Contract
Exhibit 99.1
(1) On July 26, 2012, Verizon Telematics Inc., a Delaware corporation (“Merger Sub”), merged with and into Xxxxxx Telematics, Inc., a Delaware corporation (the “Issuer”) pursuant to an Agreement and Plan of Merger dated June 1, 2012 (the “Merger Agreement”) among the Issuer, Merger Sub and Verizon Communications Inc., a Delaware corporation (“Verizon”). Upon the closing of the Merger Agreement on July 26, 2012 and the merger of Merger Sub with and into the Issuer (the “Merger”), the separate corporate existence of Merger Sub ceased, and the Issuer continued as the surviving corporation and a wholly-owned subsidiary of Verizon. Upon the consummation of the Merger, all of the Issuer’s common stock owned of record by Communications Investors LLC (“Communications Investors”), PLASE HT, LLC (“PLASE”) and Apollo Management V, L.P. (“Management V”) that were not currently in escrow, consisting of an aggregate of 19,117,633 shares, were converted into the right to receive $12.00 in cash per share. An aggregate of 43,551,064 outstanding shares of the Issuer’s common stock that were held of record by Communications Investors and PLASE, but were held in escrow as of July 26, 2012, were canceled without any consideration being paid for such shares. In addition, the outstanding warrant for the purchase of 3,000,000 shares of common stock of the Issuer that was held of record by PLASE was canceled and converted into the right to receive an amount in cash equal to the sum of $12.00 minus the exercise price per share of the warrant, multiplied by the number of shares that were available to be purchased under the warrant.

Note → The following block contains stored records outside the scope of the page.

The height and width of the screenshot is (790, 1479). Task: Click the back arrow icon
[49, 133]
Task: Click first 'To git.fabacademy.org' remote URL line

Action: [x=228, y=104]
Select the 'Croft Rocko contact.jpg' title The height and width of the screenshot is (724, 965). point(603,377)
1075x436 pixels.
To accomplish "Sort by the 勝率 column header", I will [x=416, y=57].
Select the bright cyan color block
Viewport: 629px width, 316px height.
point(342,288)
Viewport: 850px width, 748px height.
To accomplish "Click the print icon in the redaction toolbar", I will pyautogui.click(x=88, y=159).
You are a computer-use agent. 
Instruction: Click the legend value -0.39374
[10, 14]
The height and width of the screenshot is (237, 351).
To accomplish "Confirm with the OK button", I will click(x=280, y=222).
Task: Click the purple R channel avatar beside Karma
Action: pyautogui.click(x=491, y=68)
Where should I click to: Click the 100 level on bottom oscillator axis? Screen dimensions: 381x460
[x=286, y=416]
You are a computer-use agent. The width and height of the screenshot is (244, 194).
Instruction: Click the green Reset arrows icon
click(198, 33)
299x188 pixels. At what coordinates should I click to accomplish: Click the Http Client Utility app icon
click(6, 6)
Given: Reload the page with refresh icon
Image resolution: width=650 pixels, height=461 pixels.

Certain of the shares of the Issuer’s common stock were held by Communications Investors as a fiduciary for Apollo German Partners V GmbH & Co. KG (“German V”) with respect to German V’s investment in the Issuer. Apollo Investment Fund V (PLASE), L.P. (“AIF V PLASE”) has been delegated management authority over PLASE, including the authority to make investment decisions and vote the securities held by PLASE. Apollo Verwaltungs V GmbH (“Apollo German GP”) is the general partner of German V. Apollo Management V, L.P. (“Management V”) is the manager of each of Communications Investors and AIF V (PLASE), and is a special limited partner of German V and the sole shareholder of Apollo German GP. Apollo Advisors V, L.P. (“Advisors V”) is the general partner of XXX X (PLASE) and a special limited partner of German V. AIF V Management LLC (“AIF V Management”) is the general partner of Management V. Apollo Management, L.P. (“Apollo Management”) is the sole member and manager of AIF V Management. Apollo Management GP, LLC (“Management GP”) is the general partner of Apollo Management. Apollo Management Holdings, L.P. (“Management Holdings”) is the sole member and manager of Management GP. Apollo Management Holdings GP, LLC (“Holdings GP”) is the general partner of Management Holdings. Apollo Capital Management V, Inc. (“Capital Management V”) is the general partner of Advisors X. Xxxxxx Principal Holdings I, L.P. (“Apollo Principal”) is the sole stockholder of Capital Management V. Apollo Principal Holdings I GP, LLC (“Apollo Principal GP”) is the general partner of Apollo Principal. Xxxx Xxxxx, Xxxxxx Xxxxxx and Xxxx Xxxxx are the managers as well as principal executive officers of Holdings GP, and the managers of Apollo Principal GP. Each of Communications Investors, PLASE, AIF V (PLASE), German V, Management V, AIF V Management, Advisors V, Capital Management V, Apollo German GP, Apollo Management, Management GP, Management Holdings, Holdings GP, Apollo Principal, Apollo Principal GP and Messrs. Xxxxx, Xxxxxx and Xxxxx disclaims beneficial ownership of the shares of common stock of the Issuer included in the amount reported herein, except to the extent of any pecuniary interest therein, and this report shall not be deemed an admission that any such person or entity is the beneficial owner of, or has any pecuniary interest in, such securities for purposes of Section 16 of the Securities Exchange Act of 1934, as amended, or for any other purpose.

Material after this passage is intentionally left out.